Just as the December elections will both confirm and strengthen democracy in Korea, their outcome will reflect the nation's changing moods. As President Kim Dae-Jung steps off the national stage, a new generation of leaders with new visions for Korea's future are coming forward. As a rule, democracy develops unpredictably, and we need to remind ourselves that Korea's next leadership may seek to redefine the nation's relationship with the United States in ways that may challenge our traditional role in Korea. We will be watching the election campaign closely and, whatever the outcome, we look forward to working closely with the next Korean Administration.

The changes in the South make North Korea look sterile and stagnant in comparison. Pyongyang has strangled its own economic development and starved its people to build a massive military force and to arm it with missiles and weapons of mass destruction that pose a grave threat to South Korea and to the United States. This situation has placed South Korea under a constant military threat, one of the last states in East Asia at risk of attack by another state.

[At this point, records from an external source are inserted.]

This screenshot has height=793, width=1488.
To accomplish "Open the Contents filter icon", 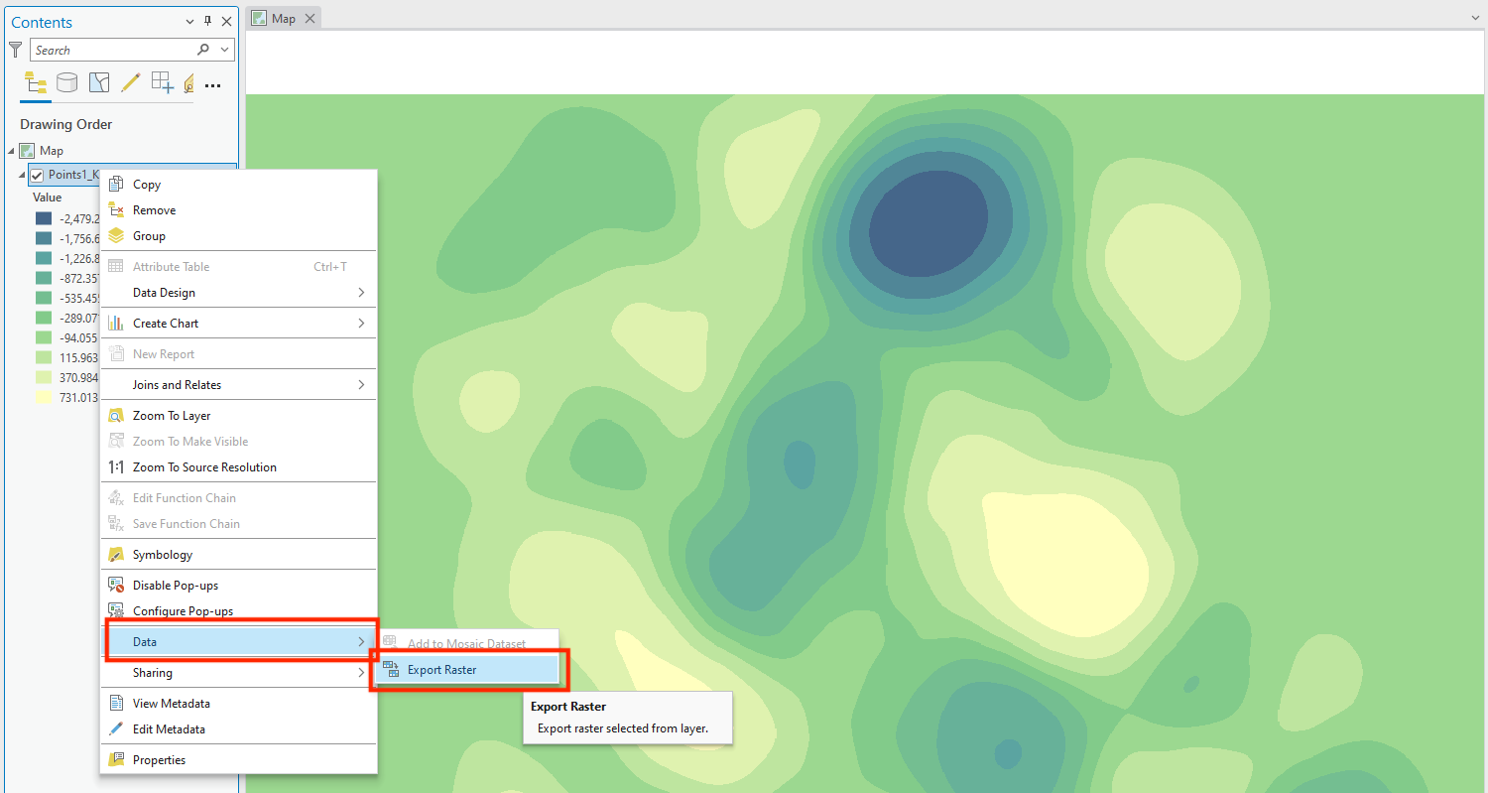I will pyautogui.click(x=15, y=49).
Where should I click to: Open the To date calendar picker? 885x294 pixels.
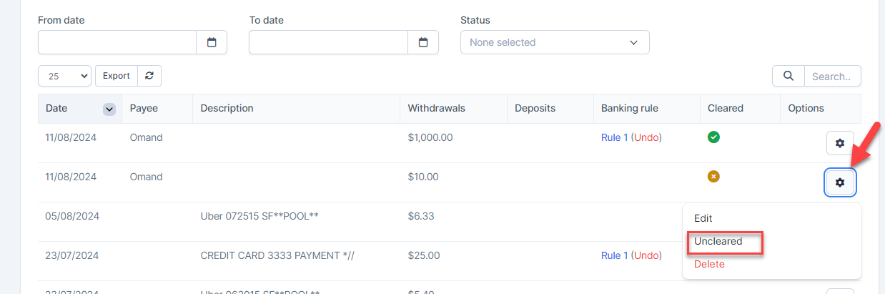point(423,42)
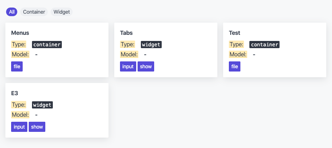The image size is (332, 148).
Task: Click the widget badge on Tabs card
Action: (151, 45)
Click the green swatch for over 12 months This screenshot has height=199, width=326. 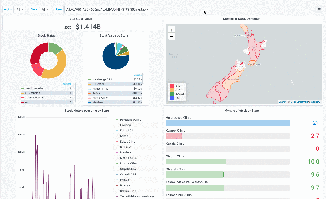(x=22, y=88)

We believe the North should live up to its basic agreements with the South -- for example, to complete rebuilding and to reopen the rail link to the South. We think that the North should cease the dangerous practice of exporting ballistic missiles to rogue states. We also want to help the North alleviate the human suffering that it has created in its own backyard while devoting its scarce resources to building a vast military machine. Further, we believe that the North should respond positively to Kim Dae-Jung's "Sunshine" policy of greater interaction between North and South. And, we hope the recent announcement of the North's willingness to recommence interaction with the South and with Japan, will improve the security situation on the peninsula.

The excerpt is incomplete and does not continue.